== SUPPLIED MATERIAL ==
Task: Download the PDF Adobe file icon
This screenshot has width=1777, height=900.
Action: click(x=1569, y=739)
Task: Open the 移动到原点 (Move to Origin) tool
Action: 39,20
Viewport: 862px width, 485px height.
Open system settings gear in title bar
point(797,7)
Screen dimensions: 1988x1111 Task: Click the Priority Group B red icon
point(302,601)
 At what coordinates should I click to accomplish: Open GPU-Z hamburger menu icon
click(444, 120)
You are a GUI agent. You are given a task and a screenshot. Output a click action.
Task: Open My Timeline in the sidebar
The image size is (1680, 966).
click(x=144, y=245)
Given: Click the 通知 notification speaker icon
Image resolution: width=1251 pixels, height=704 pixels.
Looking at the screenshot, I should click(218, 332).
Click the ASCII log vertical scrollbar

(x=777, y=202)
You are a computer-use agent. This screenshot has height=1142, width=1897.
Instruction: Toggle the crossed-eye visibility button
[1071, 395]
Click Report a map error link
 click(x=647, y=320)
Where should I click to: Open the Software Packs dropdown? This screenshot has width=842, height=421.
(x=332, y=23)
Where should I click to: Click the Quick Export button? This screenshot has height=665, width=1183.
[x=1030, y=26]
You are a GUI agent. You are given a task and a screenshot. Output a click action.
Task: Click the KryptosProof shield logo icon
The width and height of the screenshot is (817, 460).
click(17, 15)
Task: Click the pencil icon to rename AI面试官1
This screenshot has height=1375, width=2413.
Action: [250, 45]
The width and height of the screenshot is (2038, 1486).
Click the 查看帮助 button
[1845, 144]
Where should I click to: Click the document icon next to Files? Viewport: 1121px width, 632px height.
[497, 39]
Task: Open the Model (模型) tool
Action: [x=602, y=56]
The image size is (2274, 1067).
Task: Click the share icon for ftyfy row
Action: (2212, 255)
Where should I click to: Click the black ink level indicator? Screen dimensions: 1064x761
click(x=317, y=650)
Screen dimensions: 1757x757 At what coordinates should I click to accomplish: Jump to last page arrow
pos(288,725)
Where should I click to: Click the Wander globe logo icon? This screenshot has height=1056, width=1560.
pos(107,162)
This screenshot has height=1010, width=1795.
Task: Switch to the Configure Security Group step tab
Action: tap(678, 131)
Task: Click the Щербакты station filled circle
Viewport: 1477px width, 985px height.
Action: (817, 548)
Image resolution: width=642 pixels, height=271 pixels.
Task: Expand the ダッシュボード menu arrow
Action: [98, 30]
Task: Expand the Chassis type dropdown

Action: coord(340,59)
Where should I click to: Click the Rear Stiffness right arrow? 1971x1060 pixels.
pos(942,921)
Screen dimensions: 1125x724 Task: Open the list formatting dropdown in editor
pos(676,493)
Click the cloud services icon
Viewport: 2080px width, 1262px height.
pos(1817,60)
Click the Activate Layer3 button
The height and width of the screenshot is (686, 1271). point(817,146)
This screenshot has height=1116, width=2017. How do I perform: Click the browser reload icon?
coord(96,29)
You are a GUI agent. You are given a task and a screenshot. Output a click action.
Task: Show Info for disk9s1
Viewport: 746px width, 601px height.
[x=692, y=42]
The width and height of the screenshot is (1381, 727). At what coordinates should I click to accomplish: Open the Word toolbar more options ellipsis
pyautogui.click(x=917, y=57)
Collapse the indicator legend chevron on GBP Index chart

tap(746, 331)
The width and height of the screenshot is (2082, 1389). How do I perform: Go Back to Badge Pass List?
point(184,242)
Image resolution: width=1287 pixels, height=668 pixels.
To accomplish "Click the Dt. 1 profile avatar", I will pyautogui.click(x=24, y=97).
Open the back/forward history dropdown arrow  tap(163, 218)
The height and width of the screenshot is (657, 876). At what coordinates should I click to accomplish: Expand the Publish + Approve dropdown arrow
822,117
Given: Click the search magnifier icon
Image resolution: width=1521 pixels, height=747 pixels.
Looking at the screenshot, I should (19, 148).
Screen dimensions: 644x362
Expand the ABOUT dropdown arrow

== WHAT TO PRODUCE ==
Your output should consist solely of the lines from the beginning of the entries through the line containing "Task: Click the pencil icon to rename AI面试官1", reproduced exactly.

== RESULT FOR THIS TASK ==
Task: Download the PDF Adobe file icon
This screenshot has width=1777, height=900.
Action: click(x=1569, y=739)
Task: Open the 移动到原点 (Move to Origin) tool
Action: 39,20
Viewport: 862px width, 485px height.
Open system settings gear in title bar
point(797,7)
Screen dimensions: 1988x1111 Task: Click the Priority Group B red icon
point(302,601)
 At what coordinates should I click to accomplish: Open GPU-Z hamburger menu icon
click(444, 120)
You are a GUI agent. You are given a task and a screenshot. Output a click action.
Task: Open My Timeline in the sidebar
The image size is (1680, 966).
click(x=144, y=245)
Given: Click the 通知 notification speaker icon
Image resolution: width=1251 pixels, height=704 pixels.
Looking at the screenshot, I should click(218, 332).
Click the ASCII log vertical scrollbar

(x=777, y=202)
You are a computer-use agent. This screenshot has height=1142, width=1897.
Instruction: Toggle the crossed-eye visibility button
[1071, 395]
Click Report a map error link
 click(x=647, y=320)
Where should I click to: Open the Software Packs dropdown? This screenshot has width=842, height=421.
(x=332, y=23)
Where should I click to: Click the Quick Export button? This screenshot has height=665, width=1183.
[x=1030, y=26]
You are a GUI agent. You are given a task and a screenshot. Output a click action.
Task: Click the KryptosProof shield logo icon
The width and height of the screenshot is (817, 460).
click(17, 15)
Task: Click the pencil icon to rename AI面试官1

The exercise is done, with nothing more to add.